EMSとは何か?建築・土木業界で注目される環境マネジメントシステムを徹底解説

EMSとは

EMS(Environmental Management System:環境マネジメントシステム)とは、企業や組織が環境に配慮した活動を計画的・継続的に行うための仕組みや管理体系のことです。
建築・土木業界では、工事現場の環境負荷低減や省エネ対策、廃棄物管理、騒音・振動対策などに直結するため、非常に重要な概念となっています。
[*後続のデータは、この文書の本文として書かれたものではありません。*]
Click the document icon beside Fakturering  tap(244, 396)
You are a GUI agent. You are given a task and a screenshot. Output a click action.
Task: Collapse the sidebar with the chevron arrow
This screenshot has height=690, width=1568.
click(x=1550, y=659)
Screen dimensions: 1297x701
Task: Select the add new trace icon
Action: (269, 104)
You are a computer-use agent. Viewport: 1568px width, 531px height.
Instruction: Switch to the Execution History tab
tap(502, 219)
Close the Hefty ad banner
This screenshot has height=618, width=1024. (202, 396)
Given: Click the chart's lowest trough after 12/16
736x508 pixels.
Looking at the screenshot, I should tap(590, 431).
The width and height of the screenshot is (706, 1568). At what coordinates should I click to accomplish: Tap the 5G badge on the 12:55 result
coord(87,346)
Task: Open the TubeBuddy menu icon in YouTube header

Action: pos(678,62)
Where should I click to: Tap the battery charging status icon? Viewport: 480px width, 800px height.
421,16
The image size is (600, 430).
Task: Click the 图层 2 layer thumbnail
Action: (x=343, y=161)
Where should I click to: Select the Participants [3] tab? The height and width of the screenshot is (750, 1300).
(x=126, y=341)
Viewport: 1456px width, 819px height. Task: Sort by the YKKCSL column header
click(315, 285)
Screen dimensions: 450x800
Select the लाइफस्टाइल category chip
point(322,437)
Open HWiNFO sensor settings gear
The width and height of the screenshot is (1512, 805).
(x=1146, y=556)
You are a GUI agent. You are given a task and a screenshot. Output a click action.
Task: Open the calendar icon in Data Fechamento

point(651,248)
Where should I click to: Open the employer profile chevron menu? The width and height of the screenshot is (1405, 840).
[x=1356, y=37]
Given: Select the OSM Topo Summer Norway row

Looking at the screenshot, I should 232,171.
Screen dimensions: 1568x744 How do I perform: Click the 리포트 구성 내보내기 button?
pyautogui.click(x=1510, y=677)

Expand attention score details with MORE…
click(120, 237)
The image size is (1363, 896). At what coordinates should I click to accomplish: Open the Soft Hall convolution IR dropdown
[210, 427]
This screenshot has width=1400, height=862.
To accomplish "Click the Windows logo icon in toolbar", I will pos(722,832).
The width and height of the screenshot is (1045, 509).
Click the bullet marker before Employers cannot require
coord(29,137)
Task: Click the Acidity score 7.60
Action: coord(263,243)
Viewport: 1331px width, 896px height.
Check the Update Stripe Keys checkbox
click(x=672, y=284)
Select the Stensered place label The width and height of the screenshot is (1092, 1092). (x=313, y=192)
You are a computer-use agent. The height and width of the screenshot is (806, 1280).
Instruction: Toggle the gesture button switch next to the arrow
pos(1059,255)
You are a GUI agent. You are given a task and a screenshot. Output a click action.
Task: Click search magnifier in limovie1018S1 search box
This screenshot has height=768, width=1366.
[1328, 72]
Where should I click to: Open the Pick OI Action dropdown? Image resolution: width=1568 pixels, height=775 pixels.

ISO 14001を基準としたEMSの構築は、多くの建設会社が取り組んでおり、公共工事の総合評価方式でも評価対象となることがあります。


なぜ建設業にEMSが必要なのか?

1. 工事現場の環境負荷が大きい

建設工事は、以下のような環境負荷を伴います。

  • 騒音・振動
  • 粉じん
  • 建設廃棄物
  • CO₂排出
  • 化学物質の管理
  • 工事車両の排ガス

EMSを導入することで、これらを体系的に管理し、環境影響を最小限に抑えることができます。

2. 地域住民・発注者への信頼性向上

環境対応がしっかり行われている企業は、住民・行政・元請からの信頼度が高まります。

3. 入札で有利になる

公共工事では「企業の環境配慮型経営」が評価され、EMS認証(ISO14001取得)は加点対象になることがあります。

4. 企業価値・ブランド力の向上

環境配慮は時代の要請であり、サステナビリティ経営として企業価値向上につながります。


EMSの基本構成

1. 環境方針

経営者が示す「環境保全」に関する基本方針。
例:CO₂削減・廃棄物削減・省エネ推進など。

2. 環境側面の特定

工事や業務の中で「環境に影響を与える要因」を洗い出す作業。
粉じん、廃棄物、化学物質など。

3. 計画(Plan)

環境目標を設定し、具体的な実施計画を作成。

4. 実施(Do)

計画に基づいて現場・社内で取り組みを実施。
例:散水による粉じん対策、エコ機材の使用、廃棄物の適正分別。

5. 点検(Check)

環境監査・内部監査を行い、計画通り実施されているかを確認。

6. 改善(Act)

見つかった課題を改善し、次の年度の計画に反映する。

この「PDCAサイクル」がEMSの中核となります。


EMSとISO14001の関係

ISO14001は「環境マネジメントシステム」に関する国際規格で、EMSが適切に構築・運用されているかを認証する制度です。

ISO14001を取得するメリット

  • 発注者・元請からの信頼性向上
  • 環境リスク管理能力の証明
  • 総合評価方式の入札で加点
  • 企業のイメージアップ
  • コンプライアンス違反のリスク低減

建設業界では、ISO9001(品質)とISO14001(環境)をセットで取得している企業が多く見られます。


建築・土木でのEMS実践例

1. 粉じん・騒音対策

  • 防音シートの設置
  • 道路清掃・散水
  • 粉じん発生作業の時間管理

2. 建設廃棄物の適正管理

  • 現場での分別強化
  • マニフェストの適正運用
  • リサイクル率の向上

3. 省エネ・CO₂削減

  • アイドリングストップ
  • LED照明の使用
  • 高効率建設機械の導入

4. 化学物質・油類の管理

  • 漏えい防止トレイの使用
  • 保管場所の明確化
  • SDS(安全データシート)の整備

5. 周辺住民への配慮

  • 工事に伴う説明会
  • 苦情対応の記録
  • 作業時間帯の遵守

これらの活動を体系的に管理するのがEMSです。


EMS導入のメリット

企業のリスク低減

環境事故・法令違反・近隣クレームなどを予防できます。

作業者の意識向上

環境方針や目標の共有により、現場全体の意識が向上します。

文書管理・記録の整備

環境管理が「見える化」されるため、発注者の評価も高くなります。

コスト削減

  • 廃棄物減量
  • 省エネ
  • 資源の再利用

EMSの運用がそのまま経費削減につながる場合も多くあります。


まとめ

EMSとは、企業が環境への責任を果たしながら持続的に事業を行うための「環境マネジメントの仕組み」です。
建築・土木業界では、騒音・粉じん・廃棄物・省エネ・住民配慮など、現場の課題に直結しており、企業価値向上や入札評価にも影響します。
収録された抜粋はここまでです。